Excitatory actions of GABA mediate severe-hypoxia-induced depression of neuronal activity in the pond snail (Lymnaea stagnalis).

To characterize the effect of severe hypoxia on neuronal activity, long-term intracellular recordings were made from neurones in the isolated central ring ganglia of Lymnaea stagnalis. When a neurone at rest in normoxia was subjected to severe hypoxia, action potential firing frequency decreased by 38% (from 2.4-1.5 spikes s(-1)), and the resting membrane potential hyperpolarized from -70.3 to -75.1 mV. Blocking GABA(A) receptor-mediated synaptic transmission with the antagonist bicuculline methiodide (100 micromol l(-1)) decreased neuronal activity by 36%, and prevented any further changes in response to severe hypoxia, indicating that GABAergic neurotransmission mediates the severe hypoxia-induced decrease in neuronal activity. Puffing 100 micromol l(-1) GABA onto the cell body produced an excitatory response characterized by a transient increase in action potential (AP) firing, which was significantly decreased in severe hypoxia.

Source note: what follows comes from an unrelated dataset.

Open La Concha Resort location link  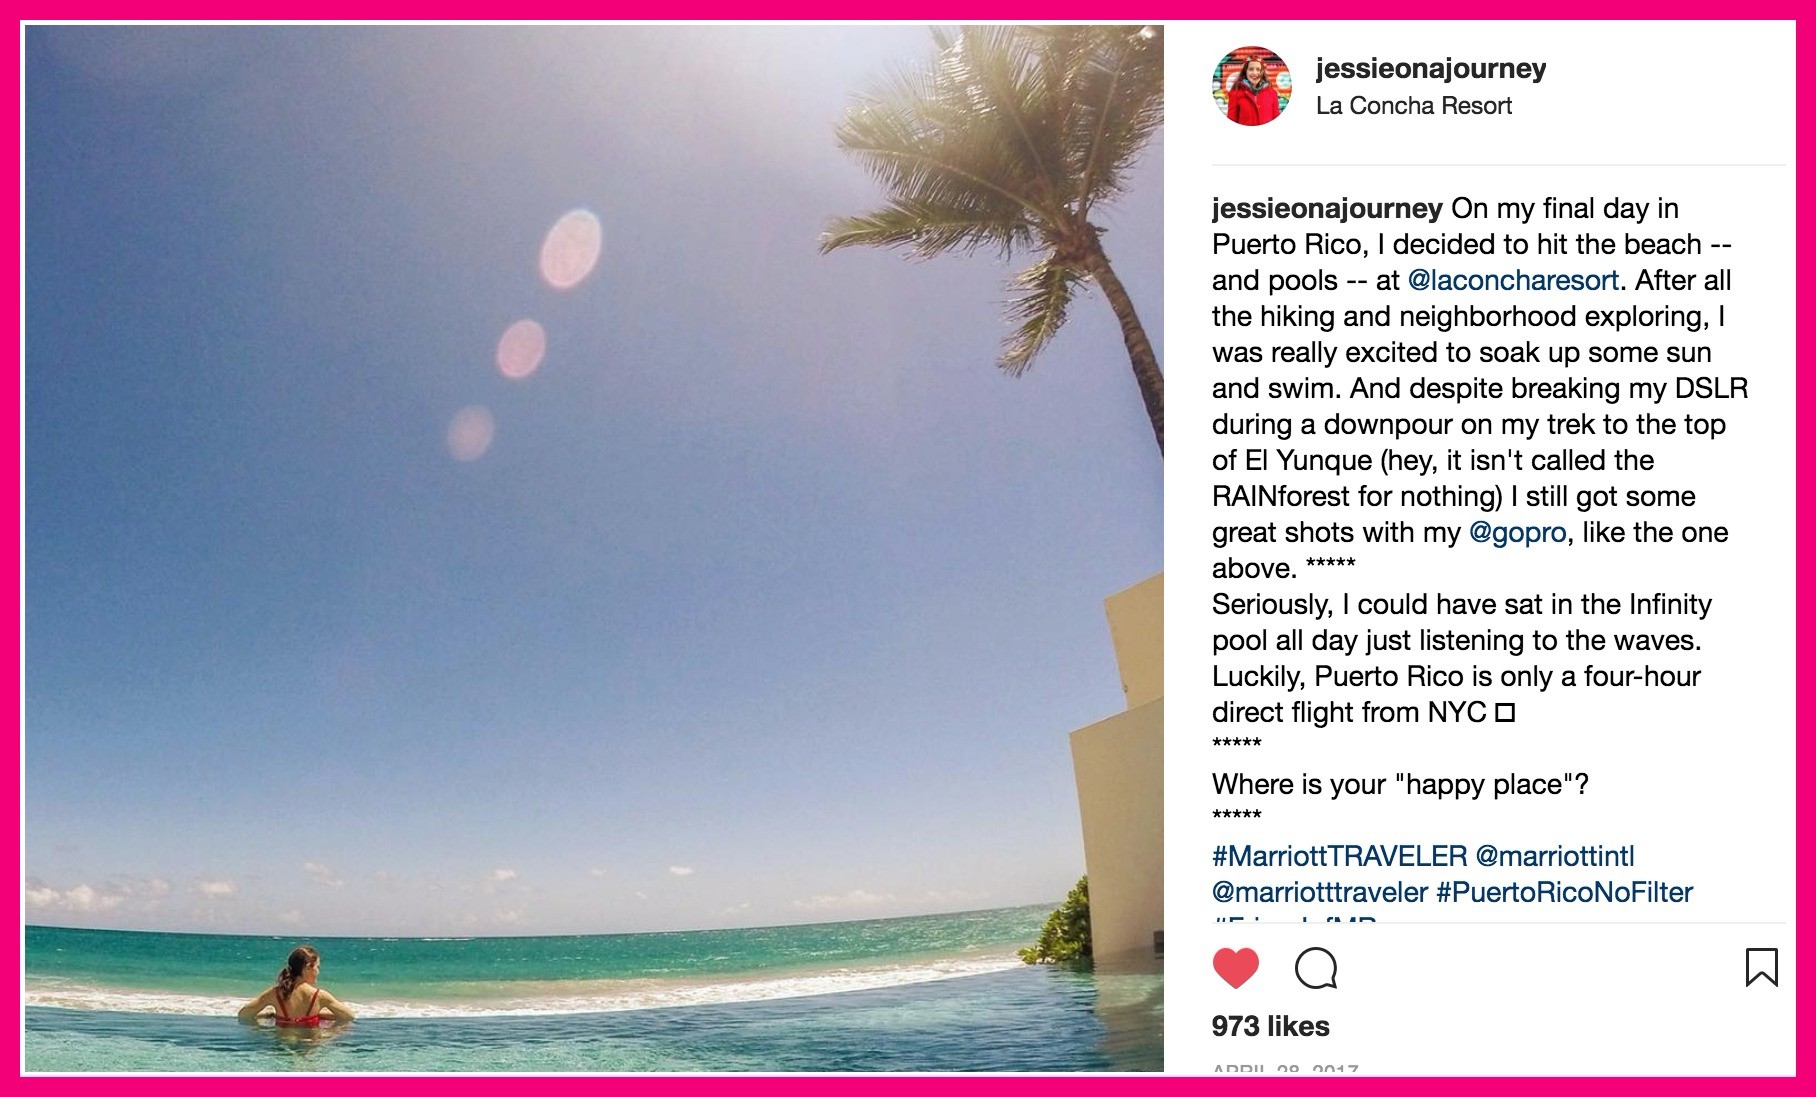tap(1413, 106)
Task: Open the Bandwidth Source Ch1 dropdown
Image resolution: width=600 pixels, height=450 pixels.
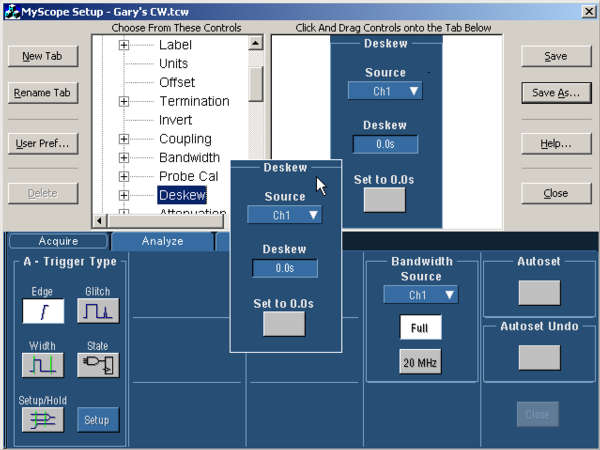Action: click(420, 295)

Perturbing intracellular chloride concentrations with the Na+/K+/Cl- (NKCC1) cotransporter antagonist bumetanide (100 micromol l(-1)) decreased AP firing by 40%, consistent with GABA being an excitatory neurotransmitter in the adult Lymnaea CNS. Taken together, these studies indicate that severe hypoxia reduces the activity of NKCC1, leading to a reduction in excitatory GABAergic transmission, which results in a hyperpolarization of the resting membrane potential (Vm) and as a result decreased AP frequency.